Rappelons que le donneur d’ordre est tenu de vérifier, par le biais d’une attestation de vigilance et lors de la conclusion d’un contrat portant sur une obligation d’une certaine valeur (5 000 € HT, C trav art R 8222-1), puis tous les 6 mois jusqu’à la fin de son exécution, que son cocontractant s’acquitte, entre autres obligations, de celles relatives à la déclaration et au paiement des cotisations à l’égard de l’URSSAF (CSS art L 243-15, C trav arts L 8222-1 et D 8222-5).

À défaut de procéder à ces vérifications et si le sous-traitant a eu recours au travail dissimulé, le donneur d’ordre peut être poursuivi pénalement et devoir régler solidairement les cotisations sociales du sous-traitant. Il peut également perdre le bénéfice des exonérations et réductions de cotisations applicables à ses salariés sur toute la période où le délit de travail dissimulé du sous-traitant aura été constaté dans la limite de 75 000 €. (V. C trav art L 8222-2, CSS art L 133-4-5, circulaire interministérielle n° DSS/SD5C/2012/186 du 16 novembre 2012 relative à l’attestation de vigilance). Qui plus est, le donneur d’ordre se verra lui-même retirer l’attestation de vigilance (CSS art D 243-15). Il s’agit ici pour le moins d’une procédure d’une grande violence économique, susceptible de frapper beaucoup d’employeurs de bonne foi…

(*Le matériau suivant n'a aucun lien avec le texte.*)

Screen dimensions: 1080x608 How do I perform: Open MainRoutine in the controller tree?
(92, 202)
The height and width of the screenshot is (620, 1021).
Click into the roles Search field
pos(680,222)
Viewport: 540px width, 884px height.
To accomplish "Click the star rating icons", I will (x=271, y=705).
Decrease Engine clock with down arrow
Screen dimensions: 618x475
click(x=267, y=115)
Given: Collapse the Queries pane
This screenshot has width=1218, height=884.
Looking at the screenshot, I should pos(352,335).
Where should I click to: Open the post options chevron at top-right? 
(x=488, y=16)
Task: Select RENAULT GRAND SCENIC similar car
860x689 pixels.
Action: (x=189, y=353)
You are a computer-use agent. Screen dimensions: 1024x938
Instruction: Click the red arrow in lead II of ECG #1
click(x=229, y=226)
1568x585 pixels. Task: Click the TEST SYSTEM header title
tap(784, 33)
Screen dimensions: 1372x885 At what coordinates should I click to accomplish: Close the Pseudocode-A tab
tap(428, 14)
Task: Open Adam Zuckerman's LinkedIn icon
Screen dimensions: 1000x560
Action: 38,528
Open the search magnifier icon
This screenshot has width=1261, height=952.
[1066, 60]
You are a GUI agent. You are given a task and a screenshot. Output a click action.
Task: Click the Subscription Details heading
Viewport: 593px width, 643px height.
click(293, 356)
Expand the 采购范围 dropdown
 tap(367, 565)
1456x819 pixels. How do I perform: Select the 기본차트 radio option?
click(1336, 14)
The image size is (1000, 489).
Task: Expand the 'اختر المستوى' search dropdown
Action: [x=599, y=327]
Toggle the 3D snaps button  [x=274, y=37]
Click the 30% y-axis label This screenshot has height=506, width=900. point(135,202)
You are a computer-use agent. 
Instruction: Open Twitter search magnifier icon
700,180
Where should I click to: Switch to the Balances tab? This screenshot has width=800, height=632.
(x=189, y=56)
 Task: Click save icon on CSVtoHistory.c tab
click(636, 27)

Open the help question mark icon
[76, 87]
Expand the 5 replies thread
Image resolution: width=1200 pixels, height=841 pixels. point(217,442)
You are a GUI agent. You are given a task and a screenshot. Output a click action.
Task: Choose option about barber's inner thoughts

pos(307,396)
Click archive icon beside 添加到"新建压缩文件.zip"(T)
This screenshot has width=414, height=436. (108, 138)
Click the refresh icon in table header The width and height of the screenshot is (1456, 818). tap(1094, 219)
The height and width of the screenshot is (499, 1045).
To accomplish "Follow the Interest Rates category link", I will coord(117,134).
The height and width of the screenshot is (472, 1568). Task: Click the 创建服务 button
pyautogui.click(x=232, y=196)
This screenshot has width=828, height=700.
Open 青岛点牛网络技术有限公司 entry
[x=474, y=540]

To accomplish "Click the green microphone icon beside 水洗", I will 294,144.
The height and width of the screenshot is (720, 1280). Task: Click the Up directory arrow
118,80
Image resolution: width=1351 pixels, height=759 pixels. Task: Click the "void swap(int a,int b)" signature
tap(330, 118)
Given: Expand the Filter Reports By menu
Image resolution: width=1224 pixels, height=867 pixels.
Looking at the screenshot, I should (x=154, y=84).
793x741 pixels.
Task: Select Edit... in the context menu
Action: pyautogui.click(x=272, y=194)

Selon l’article L 8222-3, les sommes dont le paiement est exigible en application de l’article L. 8222-2 sont déterminées à due proportion de la valeur des travaux réalisés, des services fournis, du bien vendu et de la rémunération en vigueur dans la profession

Ainsi que l’avait résumé la Cour d’appel d’Aix en Provence, la mise en œuvre de la solidarité financière impose la réunion de trois conditions cumulatives : le constat par procès-verbal d’une infraction de travail dissimulé ; l’existence de relations contractuelles entre le donneur d’ordre et l’auteur du travail dissimulé ; le montant de la prestation, qui doit être égal ou supérieur au seuil prévu par l’article R.8222-1 du Code du travail ; si l’une de ces trois conditions n’est pas respectée, la solidarité ne peut être mise en œuvre (Aix-en-Provence 14e Chambre 14 novembre 2018 RG  n° 17/18711

Si la mise en œuvre de la solidarité financière du donneur d’ordre n’est pas subordonnée à la communication préalable à ce dernier du procès-verbal pour délit de travail dissimulé, établi à l’encontre du cocontractant, l’organisme de recouvrement est tenu de produire ce procès-verbal devant la juridiction de sécurité sociale en cas de contestation par le donneur d’ordre de l’existence ou du contenu de ce document (Cass civ.2°. 8 avril 2021. pourvoi n°19-23728 et 20-11126). Cette décision avait déjà été initiée par un arrêt de la Cour de Nancy du 12 novembre 2019 ainsi rédigé : « Mais attendu que l’absence de production par l’organisme de recouvrement du procès-verbal de travail dissimulé qui sert le fondement à la mise en œuvre de la solidarité du donneur d’ordre constitue, selon l’URSSAF elle-même, le fait générateur de celle-ci, en tant que cette absence ne met pas ce dernier en mesure de discuter tant la régularité de la procédure, que le bien-fondé de l’exigibilité des taxes (…) » (Nancy, Chambre sociale – section 1, 12 novembre 2019, RG n° 19/00054). On soulignera que dans les arrêts du 8 avril 2021, la Cour de cassation rappelle entre autres :

▪ Qu’aux termes de l’article 9 du code de procédure civile, il incombe à chaque partie de prouver conformément à la loi les faits nécessaires au succès de sa prétention.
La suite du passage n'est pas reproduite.